Data entries:
<<<<

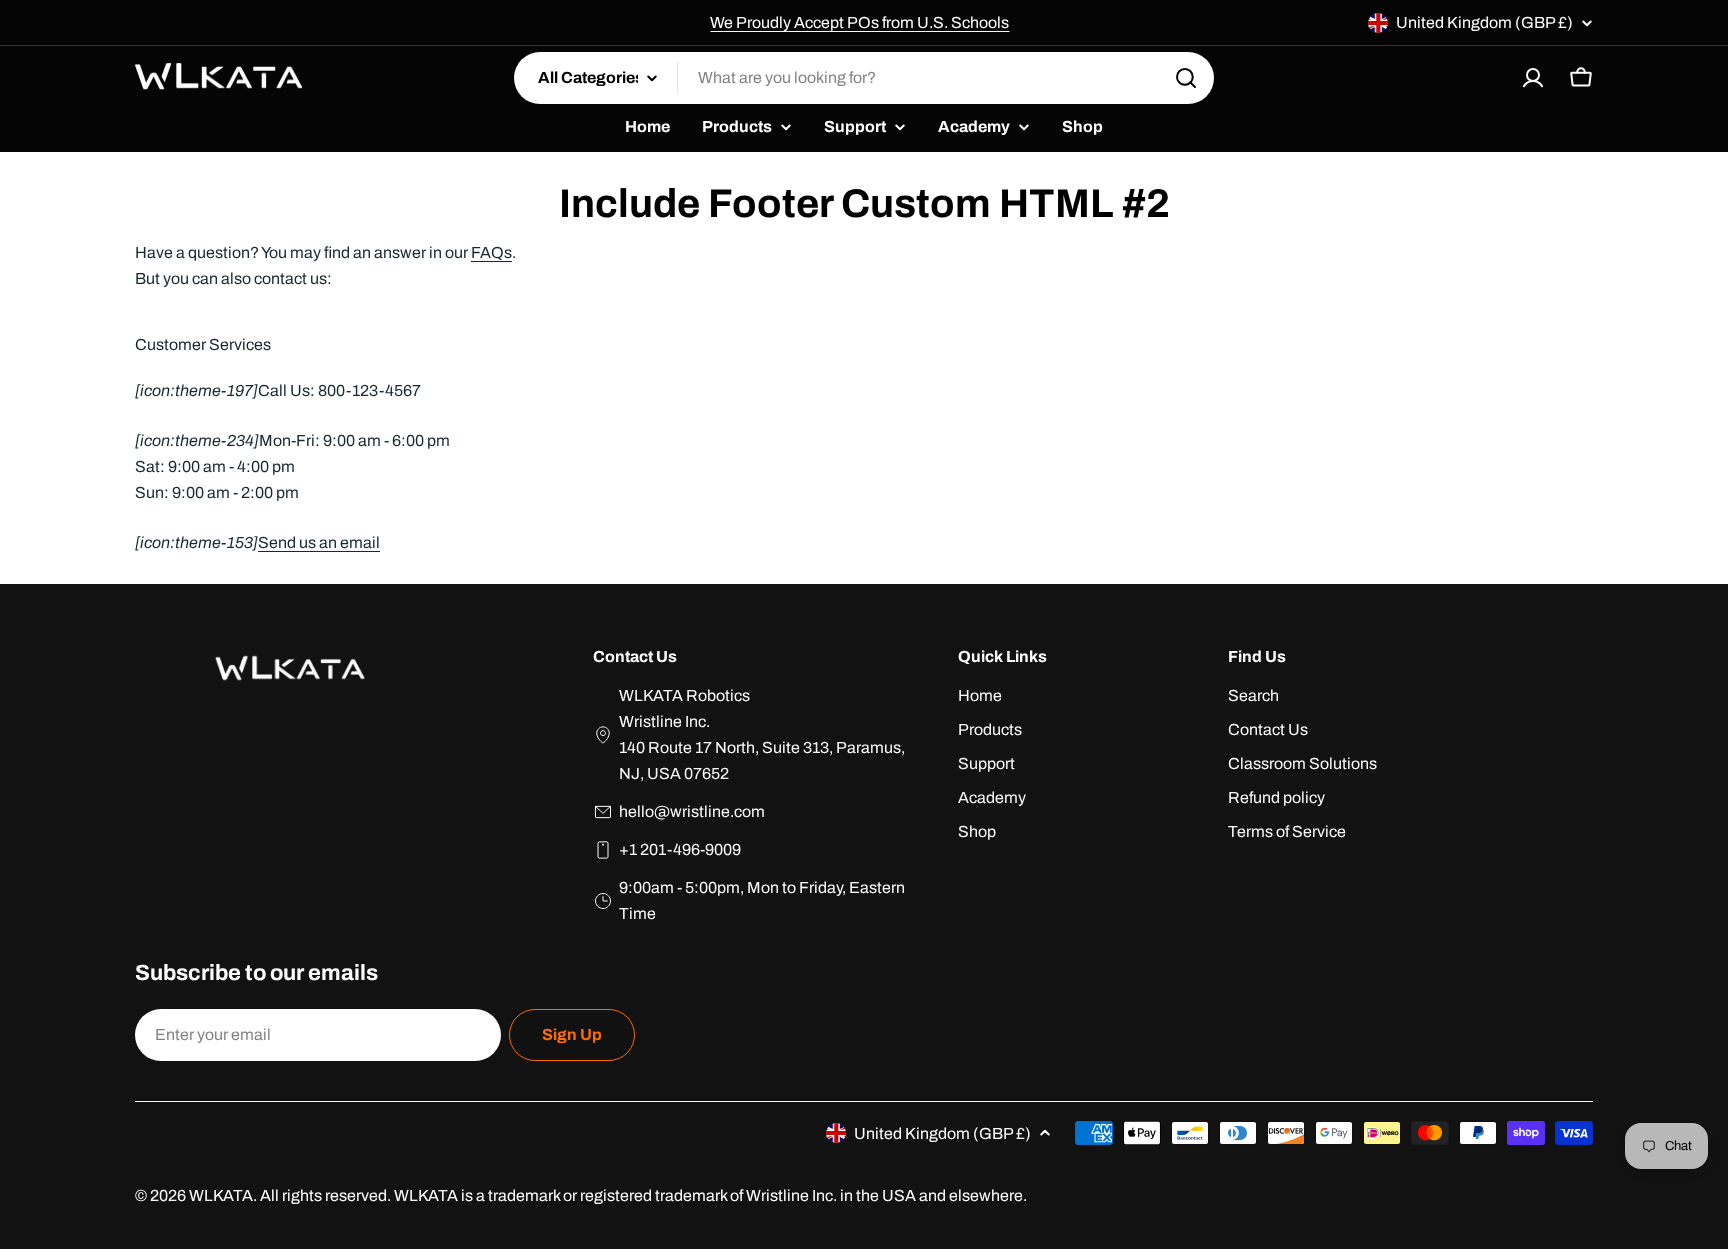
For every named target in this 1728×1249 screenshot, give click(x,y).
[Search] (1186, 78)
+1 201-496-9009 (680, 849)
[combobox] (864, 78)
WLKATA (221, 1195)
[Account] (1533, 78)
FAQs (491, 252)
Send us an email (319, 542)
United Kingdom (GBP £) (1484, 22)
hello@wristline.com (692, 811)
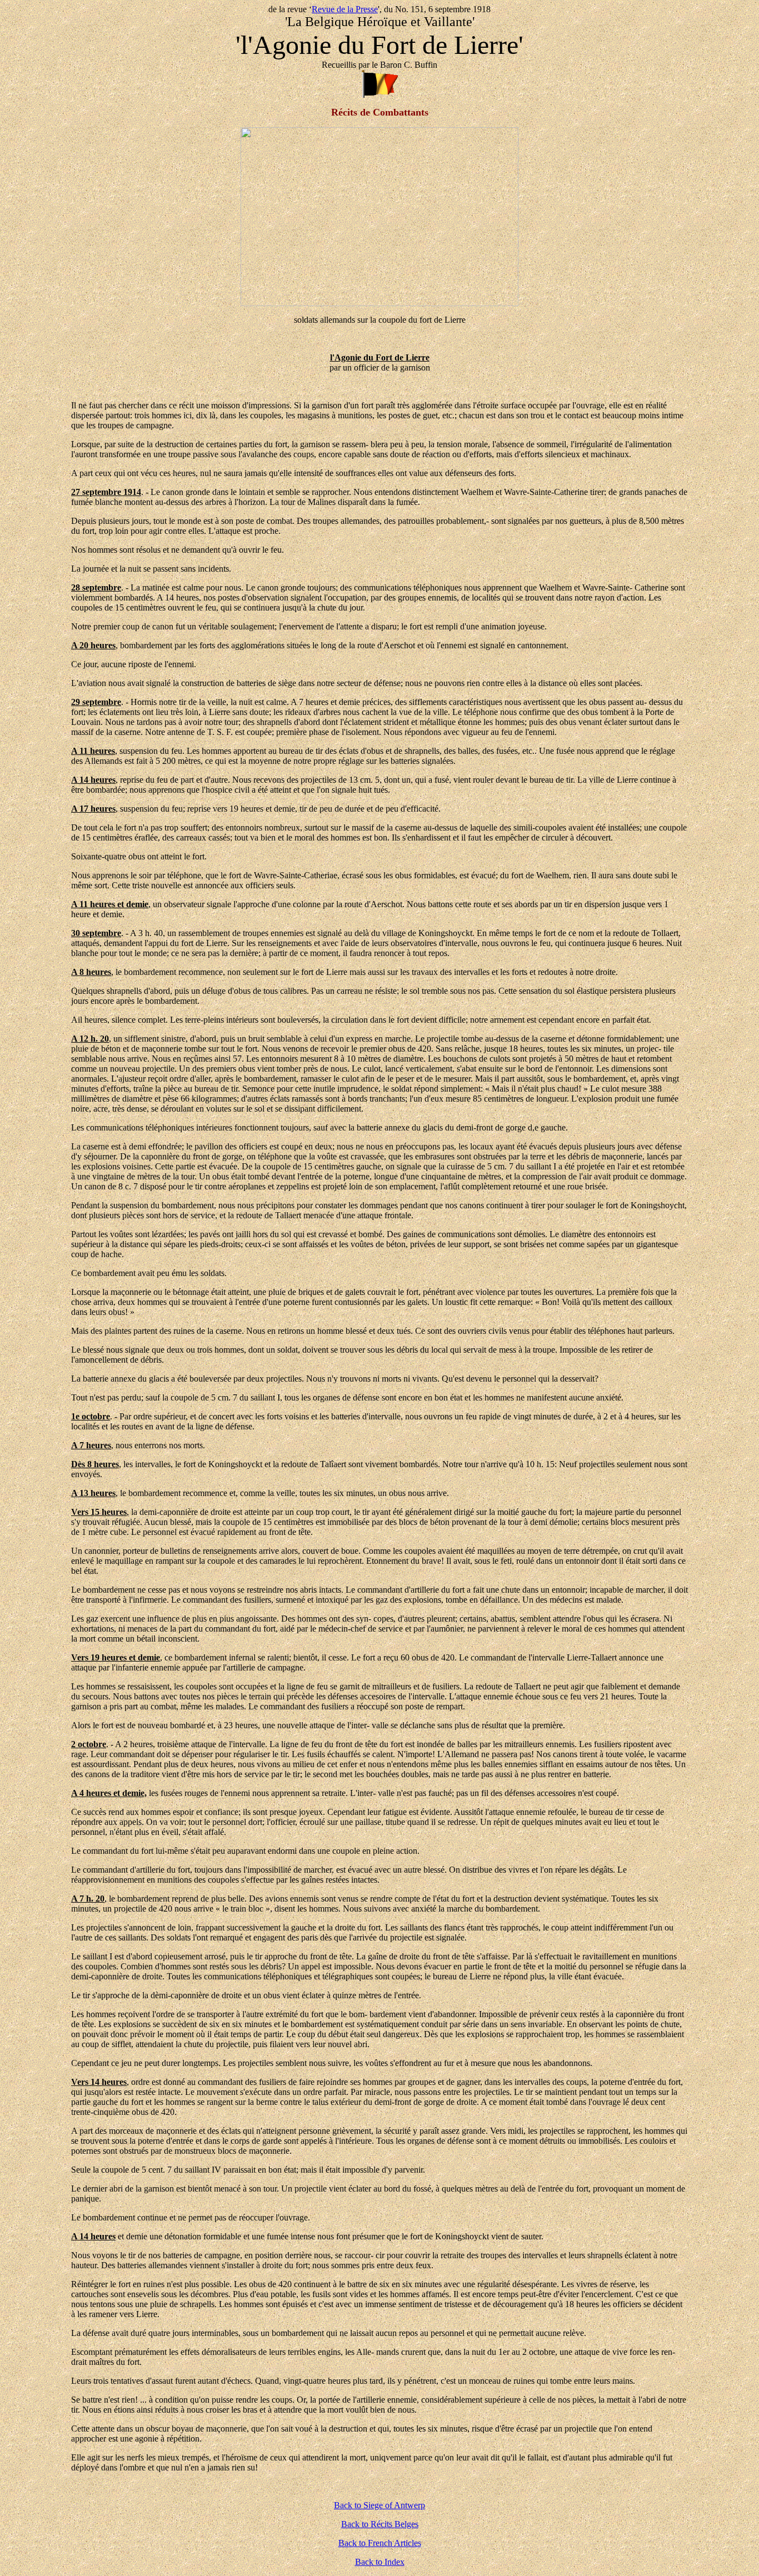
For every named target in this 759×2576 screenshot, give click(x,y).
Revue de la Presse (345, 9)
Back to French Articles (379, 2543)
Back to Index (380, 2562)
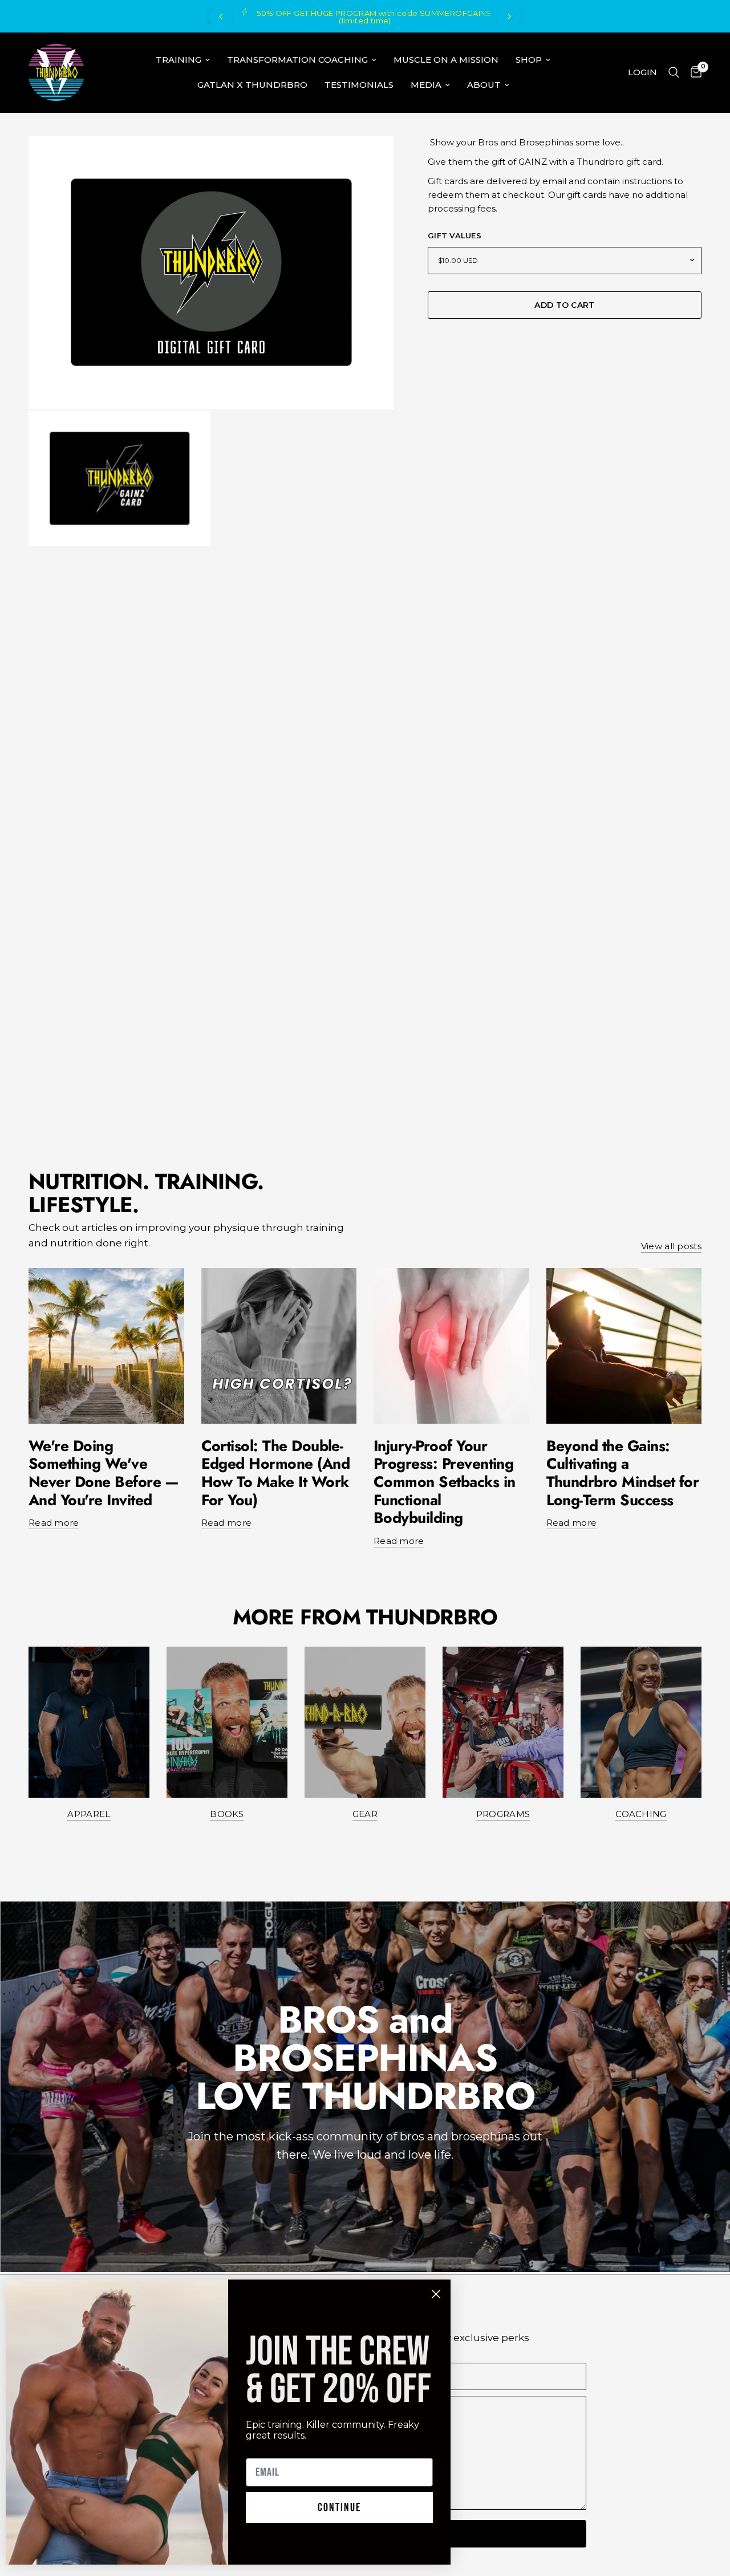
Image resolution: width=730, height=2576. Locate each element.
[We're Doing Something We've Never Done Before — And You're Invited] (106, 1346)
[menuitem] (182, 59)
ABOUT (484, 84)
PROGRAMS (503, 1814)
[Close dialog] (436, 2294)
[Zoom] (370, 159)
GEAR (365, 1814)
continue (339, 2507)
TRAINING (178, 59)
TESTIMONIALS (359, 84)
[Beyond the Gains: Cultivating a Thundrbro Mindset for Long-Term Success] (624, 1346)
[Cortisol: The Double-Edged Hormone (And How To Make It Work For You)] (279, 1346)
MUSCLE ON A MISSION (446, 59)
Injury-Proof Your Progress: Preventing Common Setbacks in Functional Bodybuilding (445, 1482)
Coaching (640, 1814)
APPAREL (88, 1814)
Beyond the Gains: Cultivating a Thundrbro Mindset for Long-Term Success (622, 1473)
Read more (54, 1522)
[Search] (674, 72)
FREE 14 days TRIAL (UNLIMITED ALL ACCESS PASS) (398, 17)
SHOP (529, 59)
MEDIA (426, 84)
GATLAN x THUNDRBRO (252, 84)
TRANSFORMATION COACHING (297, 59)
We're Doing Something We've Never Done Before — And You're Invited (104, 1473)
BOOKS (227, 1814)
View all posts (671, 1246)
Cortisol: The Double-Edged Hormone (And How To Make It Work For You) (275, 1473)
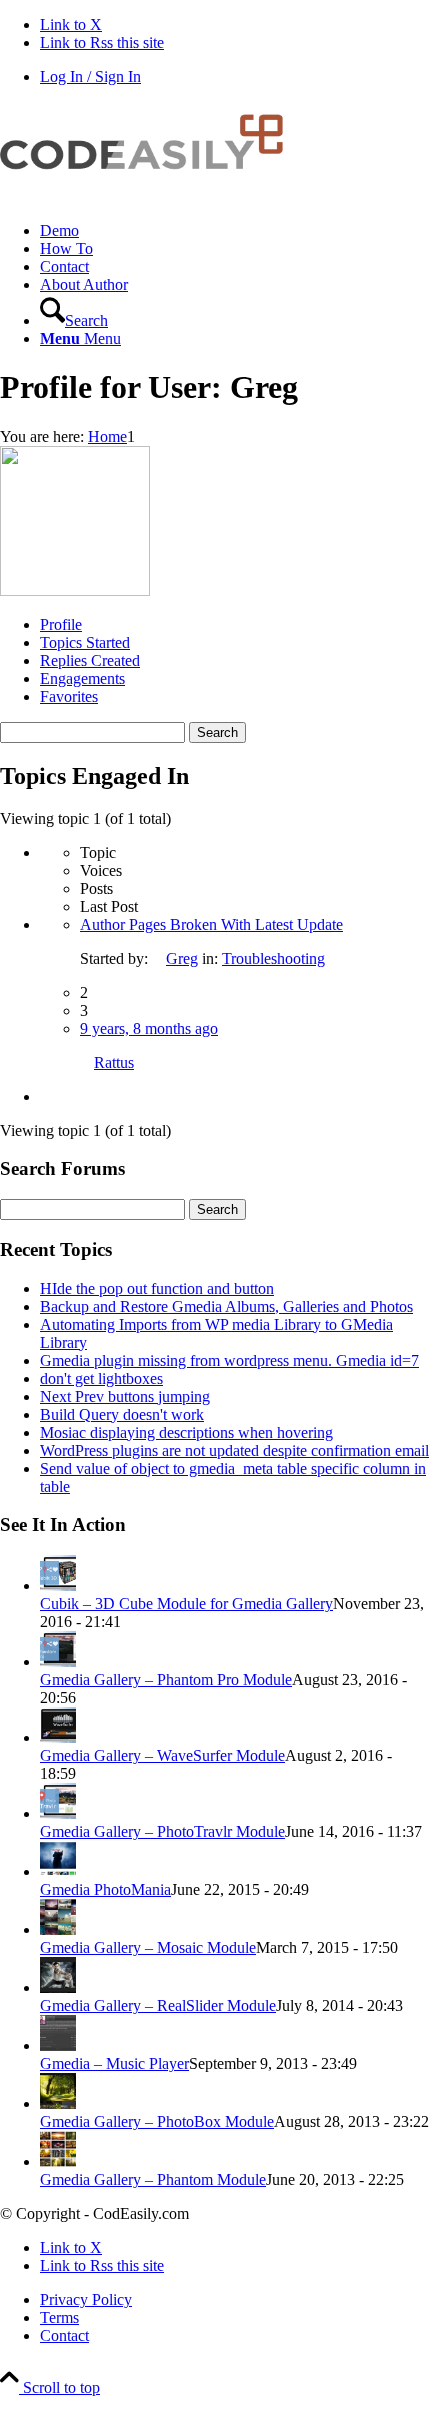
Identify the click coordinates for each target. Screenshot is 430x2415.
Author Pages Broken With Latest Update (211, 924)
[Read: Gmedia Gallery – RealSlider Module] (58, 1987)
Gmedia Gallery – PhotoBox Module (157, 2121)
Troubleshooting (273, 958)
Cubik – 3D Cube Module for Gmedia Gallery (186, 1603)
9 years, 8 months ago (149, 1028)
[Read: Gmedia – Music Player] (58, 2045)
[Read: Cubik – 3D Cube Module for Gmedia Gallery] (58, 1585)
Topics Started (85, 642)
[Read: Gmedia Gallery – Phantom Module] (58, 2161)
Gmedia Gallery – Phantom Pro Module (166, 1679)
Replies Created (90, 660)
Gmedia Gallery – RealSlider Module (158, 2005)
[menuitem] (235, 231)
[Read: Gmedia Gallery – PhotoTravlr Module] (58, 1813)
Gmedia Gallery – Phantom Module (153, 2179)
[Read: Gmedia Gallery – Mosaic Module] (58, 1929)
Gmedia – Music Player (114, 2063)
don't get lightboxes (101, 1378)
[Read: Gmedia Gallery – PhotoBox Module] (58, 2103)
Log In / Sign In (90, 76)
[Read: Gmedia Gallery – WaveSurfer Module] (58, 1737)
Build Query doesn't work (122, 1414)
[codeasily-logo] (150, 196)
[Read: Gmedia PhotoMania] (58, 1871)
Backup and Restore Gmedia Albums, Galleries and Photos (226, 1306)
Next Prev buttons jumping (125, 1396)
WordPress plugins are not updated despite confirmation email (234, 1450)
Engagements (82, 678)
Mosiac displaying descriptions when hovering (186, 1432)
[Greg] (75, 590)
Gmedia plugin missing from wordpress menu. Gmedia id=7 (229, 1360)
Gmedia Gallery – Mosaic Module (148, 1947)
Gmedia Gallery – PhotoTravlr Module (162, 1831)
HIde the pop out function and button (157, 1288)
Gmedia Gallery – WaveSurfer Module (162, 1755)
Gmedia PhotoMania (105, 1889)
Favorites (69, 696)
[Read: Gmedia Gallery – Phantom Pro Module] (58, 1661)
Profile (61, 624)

>>>>

→ AIM OF THE EXERCISE
Set down every entry above again exactly, dropping each picture.

→ COMPLETED TASK
For every named target in this 1728×1249 screenshot, give click(x,y).
[Search] (1186, 78)
+1 201-496-9009 (680, 849)
[combobox] (864, 78)
WLKATA (221, 1195)
[Account] (1533, 78)
FAQs (491, 252)
Send us an email (319, 542)
United Kingdom (GBP £) (1484, 22)
hello@wristline.com (692, 811)
For every named target in this 759×2576 screenshot, give click(x,y).
Revue de la Presse (345, 9)
Back to French Articles (379, 2543)
Back to Index (380, 2562)
Image resolution: width=730, height=2576. Locate each element.
[We're Doing Something We've Never Done Before — And You're Invited] (106, 1346)
[menuitem] (182, 59)
ABOUT (484, 84)
PROGRAMS (503, 1814)
[Close dialog] (436, 2294)
[Zoom] (370, 159)
GEAR (365, 1814)
continue (339, 2507)
TRAINING (178, 59)
TESTIMONIALS (359, 84)
[Beyond the Gains: Cultivating a Thundrbro Mindset for Long-Term Success] (624, 1346)
[Cortisol: The Double-Edged Hormone (And How To Make It Work For You)] (279, 1346)
MUSCLE ON A MISSION (446, 59)
Injury-Proof Your Progress: Preventing Common Setbacks in Functional Bodybuilding (445, 1482)
Coaching (640, 1814)
APPAREL (88, 1814)
Beyond the Gains: Cultivating a Thundrbro Mindset for Long-Term Success (622, 1473)
Read more (54, 1522)
[Search] (674, 72)
FREE 14 days TRIAL (UNLIMITED ALL ACCESS PASS) (398, 17)
SHOP (529, 59)
MEDIA (426, 84)
GATLAN x THUNDRBRO (252, 84)
TRANSFORMATION COACHING (297, 59)
We're Doing Something We've Never Done Before — And You're Invited (104, 1473)
BOOKS (227, 1814)
View all posts (671, 1246)
Cortisol: The Double-Edged Hormone (And How To Make It Work For You) (275, 1473)
Identify the click coordinates for each target. Screenshot is 430x2415.
Author Pages Broken With Latest Update (211, 924)
[Read: Gmedia Gallery – RealSlider Module] (58, 1987)
Gmedia Gallery – PhotoBox Module (157, 2121)
Troubleshooting (273, 958)
Cubik – 3D Cube Module for Gmedia Gallery (186, 1603)
9 years, 8 months ago (149, 1028)
[Read: Gmedia – Music Player] (58, 2045)
[Read: Cubik – 3D Cube Module for Gmedia Gallery] (58, 1585)
Topics Started (85, 642)
[Read: Gmedia Gallery – Phantom Module] (58, 2161)
Gmedia Gallery – Phantom Pro Module (166, 1679)
Replies Created (90, 660)
Gmedia Gallery – RealSlider Module (158, 2005)
[menuitem] (235, 231)
[Read: Gmedia Gallery – PhotoTravlr Module] (58, 1813)
Gmedia Gallery – Phantom Module (153, 2179)
[Read: Gmedia Gallery – Mosaic Module] (58, 1929)
Gmedia – Music Player (114, 2063)
don't get lightboxes (101, 1378)
[Read: Gmedia Gallery – PhotoBox Module] (58, 2103)
Log In / Sign In (90, 76)
[Read: Gmedia Gallery – WaveSurfer Module] (58, 1737)
Build Query doesn't work (122, 1414)
[codeasily-logo] (150, 196)
[Read: Gmedia PhotoMania] (58, 1871)
Backup and Restore Gmedia Albums, Galleries and Photos (226, 1306)
Next Prev buttons jumping (125, 1396)
WordPress plugins are not updated despite confirmation email (234, 1450)
Engagements (82, 678)
Mosiac displaying descriptions when hovering (186, 1432)
[Greg] (75, 590)
Gmedia plugin missing from wordpress menu. Gmedia id=7 (229, 1360)
Gmedia Gallery – Mosaic Module (148, 1947)
Gmedia Gallery – PhotoTravlr Module (162, 1831)
HIde the pop out function and button (157, 1288)
Gmedia Gallery – WaveSurfer Module (162, 1755)
Gmedia PhotoMania (105, 1889)
Favorites (69, 696)
[Read: Gmedia Gallery – Phantom Pro Module] (58, 1661)
Profile (61, 624)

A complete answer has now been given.